We slowly brought these five tenets back into our life. Jim returned to Wilfrid Laurier University to research neuroscience, and we promptly started up Plasticity Labs to help teach others what we’d learned about the pursuit of happiness. As our lives came to include more empathy, gratitude, and meaning, I stopped feeling sad.
So when I see the recent skepticism directed at the positive psychology movement, I take it personally. Do these critics have a problem with gratitude? Relationships? Meaning? Hope?

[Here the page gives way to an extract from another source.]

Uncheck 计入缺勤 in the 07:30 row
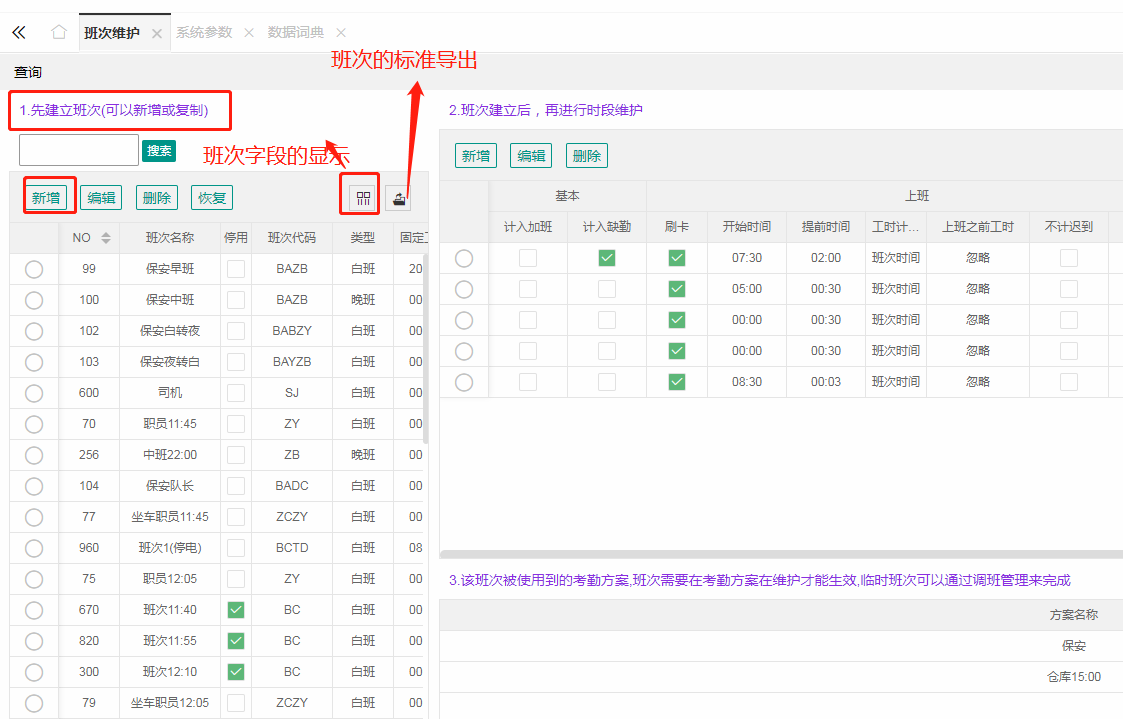[x=607, y=258]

Perhaps part of the problem is that we oversimplify happiness in our pop culture and media, which makes it easy to discard as unproven. As Dr. Vanessa Buote, a postdoctoral fellow in social psychology, put it in an email to me:
One of the misconceptions about happiness is that happiness is being cheerful, joyous, and content all the time; always having a smile on your face. It’s not – being happy and leading rich lives is about taking the good with the bad, and learning how to reframe the bad. In fact, recent research titled “Emodiversity and the Emotional Ecosystem,” by Harvard [researcher Jordi] Quoidbach, found that experiencing a wide range of emotions – both positive and negative – was linked to positive mental and physical well-being.
Not only do we tend to misunderstand what happiness is, we also tend to chase it the wrong way. Shawn Achor, the researcher and corporate trainer who wrote the HBR article “Positive Intelligence,” told me most people think about happiness the wrong way: “The biggest misconception of the happiness industry is that happiness is an end, not a means. We think that if we get what we want, then we’ll be happy. But it turns out that our brains actually work in the opposite direction.”
Buote agrees: “We sometimes tend to see ‘being happy’ as the end goal, but we forget that what’s really important is the journey; finding out what makes us the happiest and regularly engaging in those activities to help us lead a more fulfilling life.”
In other words, we’re not happy when we’re chasing happiness. We’re happiest when we’re not thinking about it, when we’re enjoying the present moment because we’re lost in a meaningful project, working toward a higher goal, or helping someone who needs us.
Healthy positivity doesn’t mean cloaking your authentic feelings. Happiness is not the absence of suffering; it’s the ability to rebound from it. And happiness is not the same as joy or ecstasy; happiness includes contentment, well-being, and the emotional flexibility to experience a full range of emotions. At our company, some of us have dealt with anxiety and depression. Some have experienced PTSD. Some of us have witnessed severe mental illness in our families and some of us have not. We openly share. Or we don’t – either way is fine. We support tears in the office, if the situation calls for it (in both sorrow and in laughter).
Today, perhaps looking for a “fresh angle,” some have even argued that happiness is harmful. The point of practicing exercises that help increase mental and emotional fitness is not to learn to paste a smile on your face or wish away your problems. It’s to learn to handle stressors more resiliently, just the way you wouldn’t run a marathon without training for it.
During my time with Jim in the hospital, I watched him change; in subtle ways at first, but then all at once, I realized that gratitude and happiness gave me a gift. It gave me Jim. If happiness is harmful – then I say, bring it on.